03 July 2008

JUVENTUDE COLOSSAL



Bill Fay - Bill Fay




Bill Fay - Time Of The Last Persecution

Solicite-se o auxílio do bom velho amigo Google para uma pesquisa acerca de “Bill Fay” e, logo no topo da primeira página, depararemos com “www.billfay.co.uk- Welcome to the ONLY Bill Fay site on the 'net”. Naturalmente, desconfiamos que aquele “the ONLY Bill Fay site on the 'net” possa ser publicidade enganosa mas, meia dúzia de páginas mais tarde, para além da inevitável (mas curta) entrada na Wikipedia – e lá está o link para “the only dedicated Bill Fay site” –, de umas quantas (poucas) recensões a propósito da reedição dos seus álbuns (uma delas assinada por Julian Cope), do site do homónimo evangelista que deseja partilhar connosco “a palavra de Cristo”, do daquele outro “tough, effective courtroom veteran Bill Fay” que se apresenta como candidato Republicano ao “Dallas County's Criminal District Court No. 3” ou ainda do enigmático “OkCupid.com: Solteiros interessados em Bill Fay”, na verdade, exclusivamente dedicado a Bill Fay, aquele parece ser caso único. À primeira vista, nenhum motivo de espanto: os dois álbuns que Bill Fay publicou em 1970 e 1971 passaram totalmente despercebidos à época e o prolongadamente inédito terceiro (Tomorrow Tomorrow And Tomorrow) só saiu das trevas em 2005.

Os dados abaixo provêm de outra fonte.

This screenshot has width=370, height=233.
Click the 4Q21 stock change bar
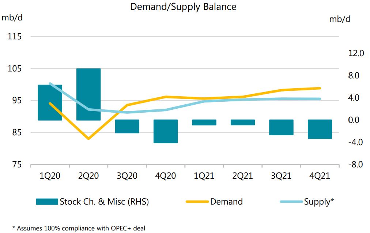pos(320,129)
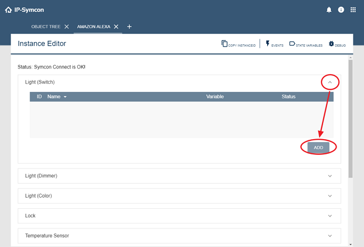Select the Amazon Alexa tab
364x247 pixels.
[x=94, y=26]
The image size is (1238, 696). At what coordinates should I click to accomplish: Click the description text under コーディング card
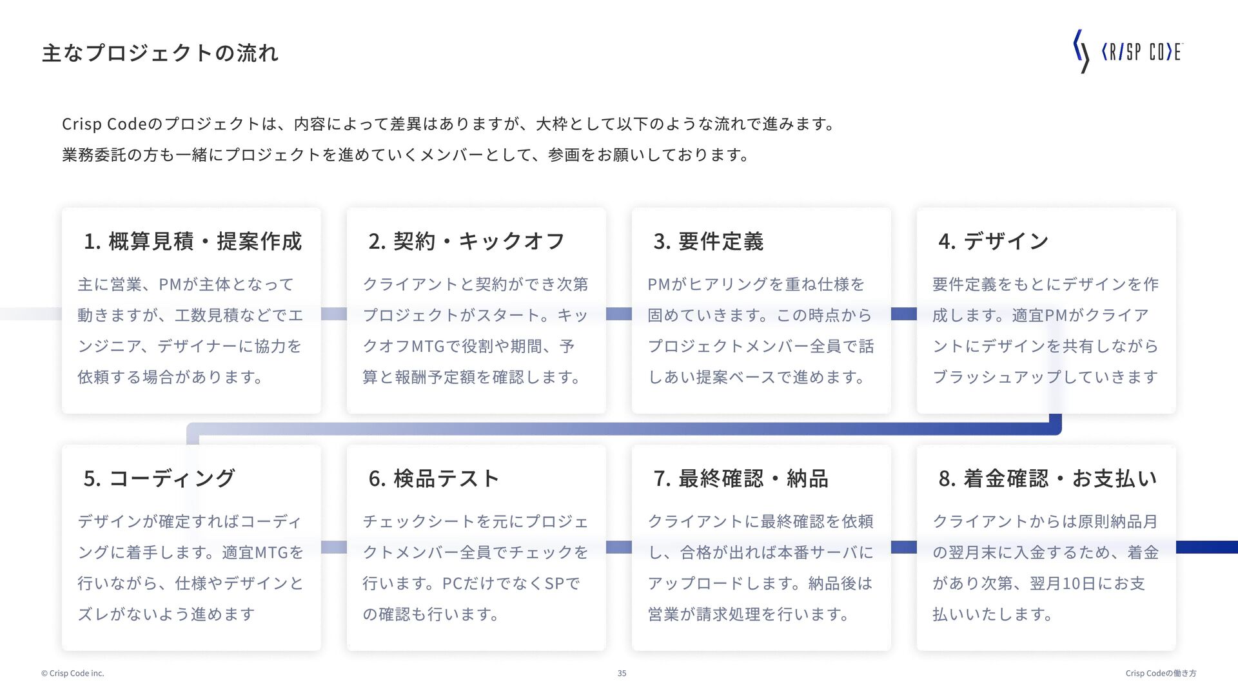point(191,568)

Tudo se torna, contudo, absolutamente incompreensível quando colocamos a girar o disco de estreia: não, não estamos, mais uma vez, perante a estafada manobra dos operacionais do “hype” que pretendem, à viva força, convencer-nos de que mais um génio foi cruel e injustamente ignorado pelos seus contemporâneos e, só agora (em boa parte, devido à pública devoção de Jeff Tweedy, dos Wilco), finalmente, reconhecido: da primeira à última faixa, Bill Fay é o tipo de álbum para o qual o adjectivo “colossal” foi cunhado por medida. Orquestrado por Mike Gibbs (um dos mais notáveis músicos do jazz britânico da altura que colaboraria também com Carla Bley, Mike Westbrook, Bill Evans, Peter Gabriel, Marianne Faithfull, Gary Burton e Joni Mitchell) é – estou a pesar cuidadosamente as palavras – coisa da estatura de Goodbye and Hello, de Tim Buckley, dos quatro primeiros de Scott Walker, de American Gothic, de David Ackles, ou, do ponto de vista da encenação sinfónica, de Songs Of Love And Hate, de Leonard Cohen. Os textos de algumas canções poderão acusar a contaminação de uma certa “naïveté” hippie da era (o Tim Buckley inicial também e isso em pouco ou nada o diminuiu) mas é impossível não perder instantaneamente o pé perante as sucessivas vagas de crescendos orquestrais que arrastam tudo – melodias, palavras, voz – à sua frente. Em comparação, Time Of The Last Persecution, o segundo, quase parece um acto de deliberada rendição face ao convencionalismo do “songwriting” umbiguista da época. Igualmente fracassado comercialmente e única sombra que poderia (mas não pode) obscurecer a fulgurante luz anterior.

(2008)

4 comments:

Anonymous said...

Bem, a avaliar pelos comentários, parece que já ninguém se interessa por música com mais de 30 anos de idade, mesmo que tenha a estatura dos Buckley, Cohen, Walker ou Ackles deste mundo... ou então, estão secretamente a ouvir a música nos seus recantos. E porque já tenho saudades de apanhar com uma autêntica revelação (ainda por cima tirada do baú das antiguidades) só queria perguntar ao João Lisboa: encontra-se o disco de estreia nalguma discoteca decente deste país (e já são poucas) ou só lá chego através da net?

João Lisboa said...

Ele foi distribuído cá pela Mbari. Suponho que as FNACs tenham perdido a cabeça e encomendado, praí, uns 50 exemplares.

Anonymous said...

A Fnac? Até parece mentira... Obrigado.

Anonymous said...

Só ouvi isto agora e vim cá ver se havia nota de prova. Colossal mesmo.